Für die Ansprüche des 19. Jahrhunderts reichte dessen Qualität aber nicht aus. Zudem kam der Hochofen der Hütte wegen technischer Mängel nie zum Einsatz. So musste Holler von Anfang an Roheisen aus England importieren, das in der Hütte veredelt wurde: Eisenguss statt Verhüttung. Dabei machte die Produktion von Gebrauchsgegenständen den Hauptteil der Arbeit aus. So gut wie alles ließ sich aus Gusseisen herstellen, zum Beispiel Tische, Stühle, Schalen, Geschirr oder Vasen. Die Kunst-Gießerei mit ihren detailreichen Motiven machte nur ungefähr fünf Prozent aus, so Biedenbänder.
Vom Eisenguss zur Ausstellung NordArt
Ab 1883 stieg die Familie Ahlmann in die Carlshütte ein, die 1941 in Ahlmann-Carlshütte K.G. umbenannt wurde. Doch die Geschäfte liefen schleppender. Bereits 1974 stand der Betrieb vor der Insolvenz, konnte die Pleite aber noch abwenden. Doch 1997 kam das endgültige Aus für den Traditions-Betrieb. Nachfolger ist die ACO-Gruppe, die international tätig ist, aber ihren Stammsitz weiterhin in Büdelsdorf hat. Auf dem Gelände und der ehemaligen Produktionshalle der Carlshütte findet seit 1999 die internationale Kunstausstellung NordArt statt.
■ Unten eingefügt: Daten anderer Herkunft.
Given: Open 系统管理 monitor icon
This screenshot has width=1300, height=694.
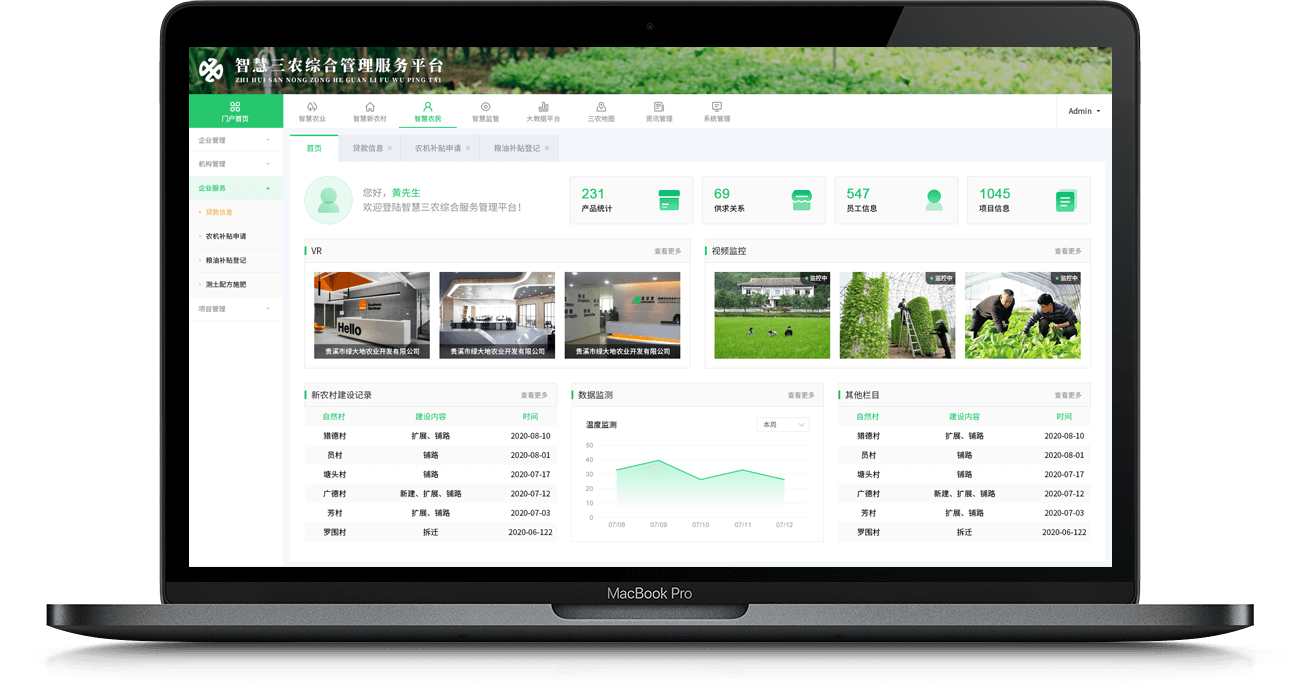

Das Eisenkunstguss-Museum liegt unweit der Carlshütte. Eröffnet wurde es am 5. Dezember 1963, am Geburtstag von Käte Ahlmann, die die Firma seit dem Tod ihres Mannes Julius im Jahr 1931 geleitet hatte. Sie stiftete das Museum und war in die Planung des – damals hochmodernen – Bau beteiligt. Die Eröffnung erlebte sie nicht mehr, sie war ein halbes Jahr zuvor im Alter von 73 Jahren gestorben.

Früher ein Museum für Fans
Als Werksmuseum zeigte die Ausstellung vor allem Prunkstücke der Produktion, der größte Raum war Öfen gewidmet. Fachleute und Fans, darunter viele ehemalige Mitarbeiter der Carlshütte, konnten sich an den kunstvollen Platten mit Motiven aus der griechischen Sagenwelt oder Jagdszenen begeistern. Doch das restliche Publikum – etwa Schulklassen – schlenderte desinteressiert vorbei.
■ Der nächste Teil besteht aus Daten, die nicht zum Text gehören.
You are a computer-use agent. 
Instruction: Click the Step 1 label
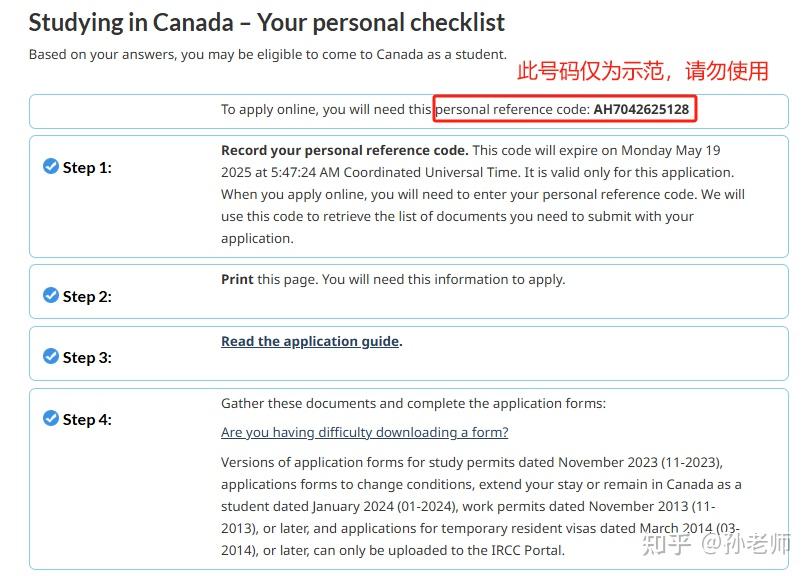(87, 168)

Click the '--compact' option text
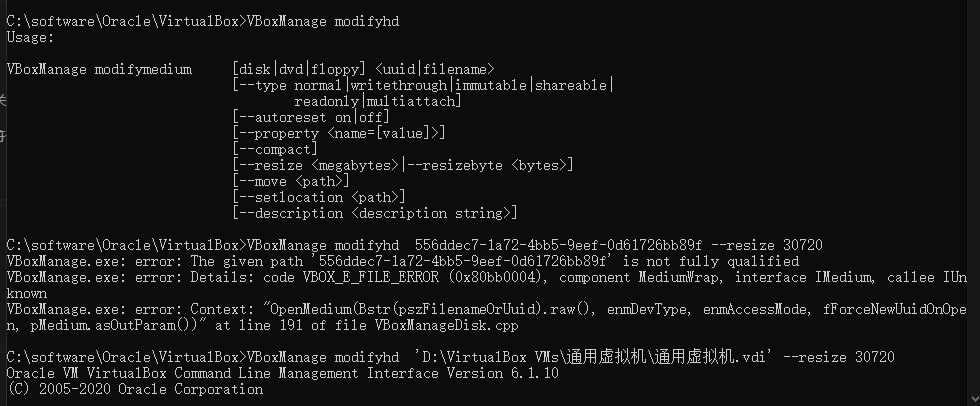click(274, 149)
Seit 2013 gehört das Büdelsdorfer Eisenkunstguss-Museum zum Landesmuseum für Kunst und Kulturgeschichte und damit zur Stiftung Landesmuseen Schloss Gottorf, wie auch andere Museen, etwas das Jüdische Museum in Rendsburg. Weil es nicht mehr reicht, „Objekte mit einem Schildchen zu präsentieren und zu hoffen, dass sie ihre Geschichte freiwillig preisgeben“, beschloss die neue Leitung den Umbau, schreibt Kirsten Baumann, von 2013 bis 2021 Direktorin des Landesmuseums, im Vorwort eines Büchleins über die neue Dauerausstellung. Möglich war das auch durch ein beträchtliches Erbe, das Käte Ahlmanns Sohn Josef-Severin dem Museum hinterlassen hatte.
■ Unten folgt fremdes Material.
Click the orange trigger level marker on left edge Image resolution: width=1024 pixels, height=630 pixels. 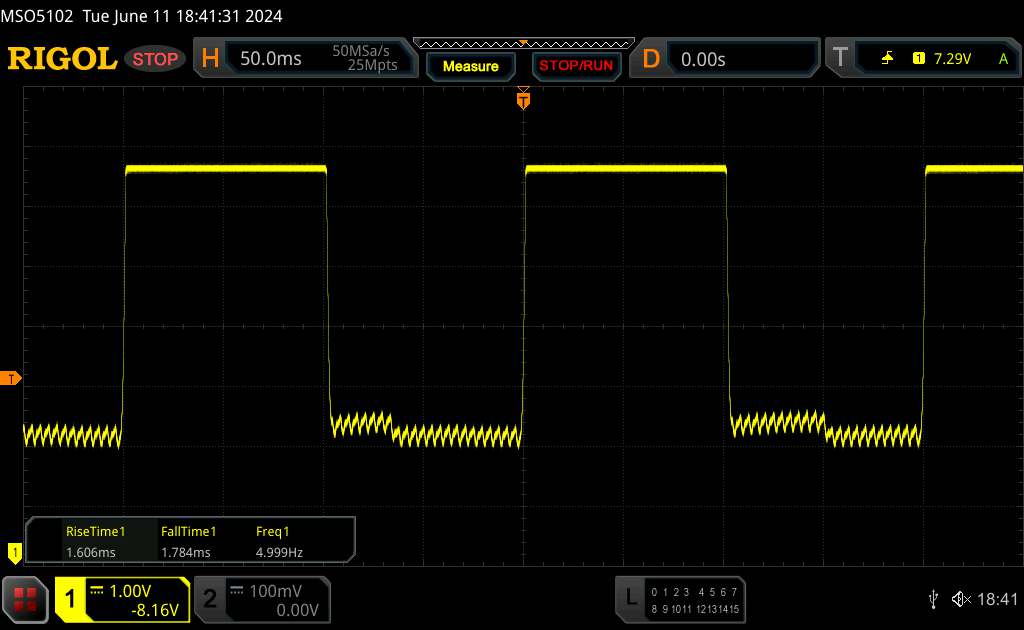pos(11,378)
„Objekte mit einem Schildchen zu präsentieren, reicht nicht mehr.“
Kirsten Baumann, ehemalige Museumsdirektorin
Der Grundriss des Flachbaus, den der dänische Architekt Carl Storgård entworfen hat, blieb erhalten. Das rote Leuchtband führt die Besucher:innen durch die Abteilung der „Antikenrezeption“, in der Schalen und Vasen mit klassizistischen Motiven gezeigt werden, zu den Schmuckstücken aus Eisen, die im Zuge des Krieges gegen Napoleon entstanden – „Gold gab ich für Eisen“, lautete 1813 das Motto. Es folgt eine Abteilung mit Alltagsgegenständen aus Gusseisen, ein kleiner Bereich mit Öfen – darunter solche aus Bauernhäusern mit vielen Knäufen, die sich als Taschenwärmer abschrauben lassen – und eine Abteilung, die sich der Jagd widmet. Denn röhrende Hirsche, Hunde und Wildschweine waren Lieblings-Einrichtungsgegenstände im biedermeierlichen 19. Jahrhundert, und sie bestanden natürlich aus dem Lieblings-Material der Zeit: Gusseisen.